When: 3 episodes stream Feb. 2, new episodes weekly
Genre: Docu-drama
Why you should watch: A riveting mini-series about a key cultural moment in our time, the theft and leaking of the Pam Anderson and Tommy Lee sex tape, when even a celebrity couple proves no match for the emerging power of the internet. A complex story offering more than just the obvious prurient intrigue.


Lily James and Sebastian Stan are superb in their lead roles in Pam & Tommy, not just for their remarkable likeness to the two stars but for the depth they bring to playing two people who became among the first casualties of the internet age and for whom not even mega-stardom was preparation.

For ’90s-loving Gen Zers, as well as those who were there, Pam & Tommy captures a moment in time when the internet was not yet ubiquitous — it was barely known — and was about to change forever. Watching a character explain “the worldwide web” to another seems almost unbelievable and the ancient sounds of modem dial up still can make skin crawl.

If the online sharing of the intimate moments between the rock star and TV star were the canary in the coal mine for what was to come, we didn’t get the message.

Seth Rogan masterfully plays the disgruntled contractor stiffed by Tommy Lee who steals the video from the couple, a truly heinous act, yet he is made somehow sympathetic. Rogan’s character is similar to real-life Jeff Gillooly (coincidentally played by Pam & Tommy’s Stan in the 2017 film I, Tonya, also directed by  P & T director Crag Gillespie ); both men are totally out of touch with the coming consequences of their indefensible actions.

Rogan’s character is out for some revenge, what he calls justice and karma, and he accidentally opens Pandora’s Box, unleashing internet forces heretofore unseen in this world.

Pam & Tommy is more than just a story of a rock and roll couple spinning in and out of control — though it’s pretty good at that. It also works well to explore the gender-based power dynamics in a power couple. It won’t be much of a spoiler to say, as usual, misogyny rules, and Anderson is forced to explore and employ all the survival tools women must muster in navigating a patriarchal world.

The unequal impact of the leaked sex tape is as painful as it is consistent with the price women always pay in these matters. While Lee gets celebratory high fives in bars for his dong size, as revealed on the tape, Anderson is slut-shamed and hounded, her career stalled by the controversy, her story hijacked by the relentless drum beats of gossip and speculation.
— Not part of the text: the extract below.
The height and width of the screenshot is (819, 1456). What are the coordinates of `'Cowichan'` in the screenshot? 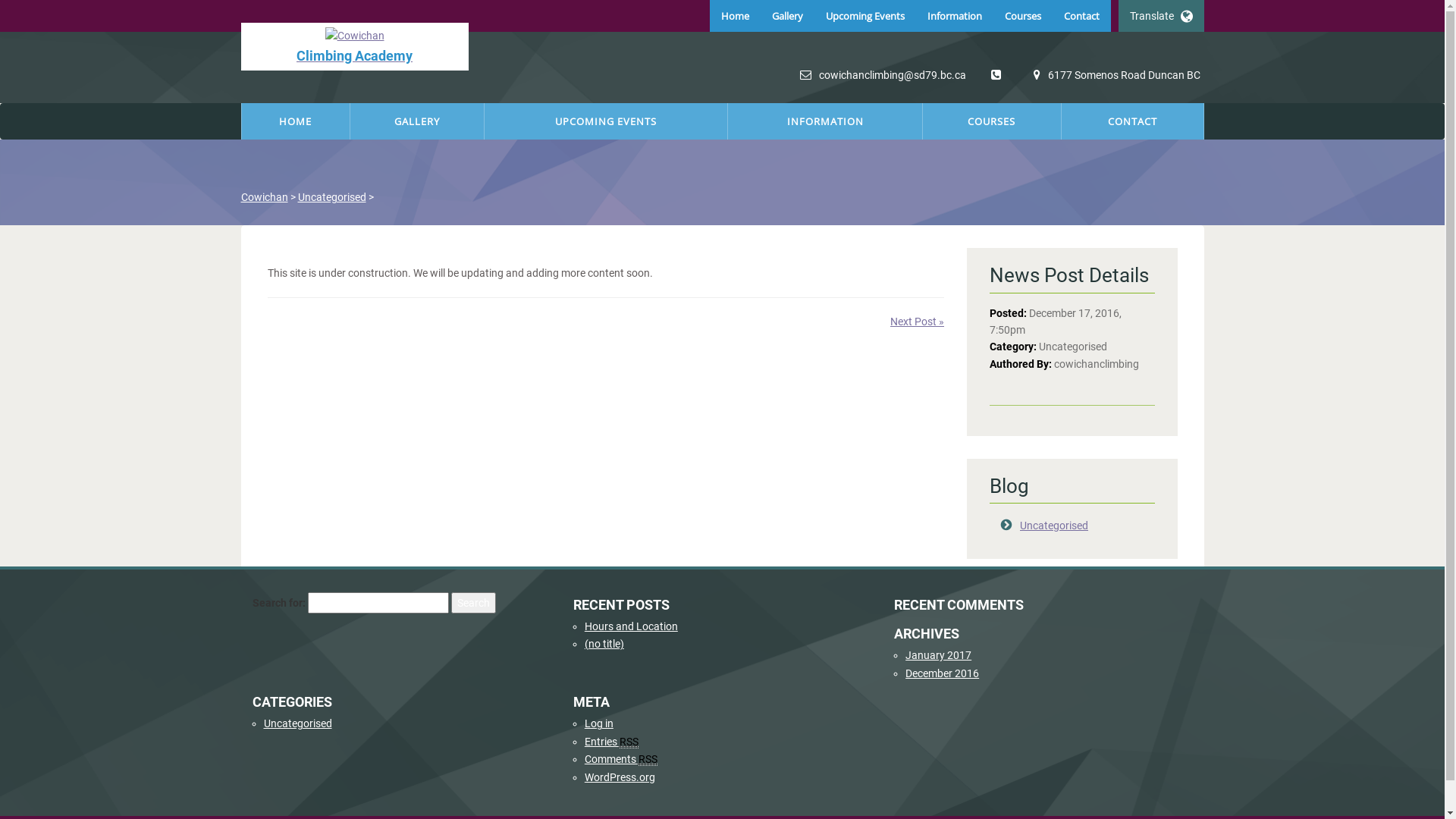 It's located at (265, 196).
For related viewing, check out the awesome doc Malfunction: The Dressing Down of Janet Jackson, on Crave, exploring how Janet Jackson and her “co-conspirator” Justin Timberlake had such different fallout from “Nipplegate”; she paid a huge price, personally and career-wise, while Timberlake’s star skyrocketed after the incident.
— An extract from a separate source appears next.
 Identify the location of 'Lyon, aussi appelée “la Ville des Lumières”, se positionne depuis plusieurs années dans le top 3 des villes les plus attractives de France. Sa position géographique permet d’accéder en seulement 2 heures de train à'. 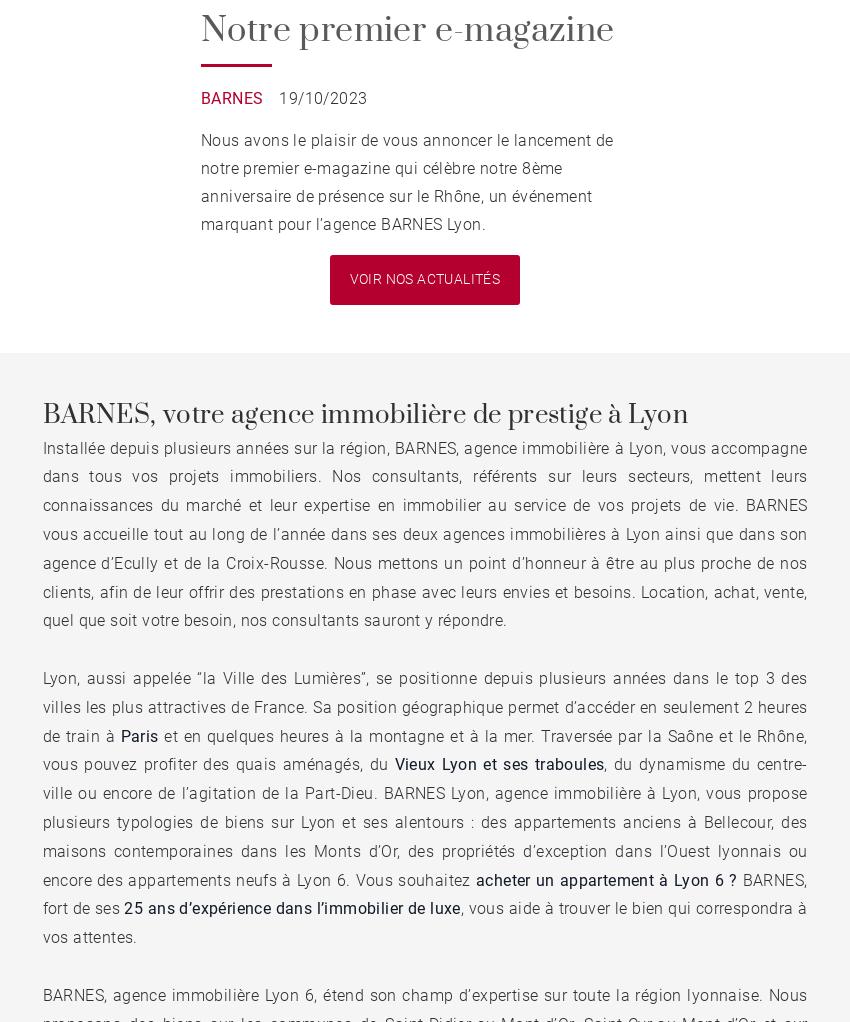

Pam & Tommy also shows the last days of Mötley Crüe-fuelled glam rock as Lee’s band is overshadowed by the arrival of grunge. Battling porn publishers Playboy’s Hugh Hefner and Penthouse’s Bob Guccione also make key appearances.

There’s even a scene shot at a CFL game — that’s the Canadian Football League for readers under 60 — depicting Anderson’s “discovery” by a beer company executive after she appears on the jumbotron at a game in Vancouver, near her hometown of Ladysmith, B.C.

And don’t let the cameo by a talking penis early in the film turn you off because Pam & Tommy is better than that. It’s a well-told exploration of a critical cultural moment as well as a powerful affirmation of Anderson as yet another woman cagier than the airhead image that both served and then trapped her. Look for Anderson to be re-claimed by this generation the same way Paris Hilton has.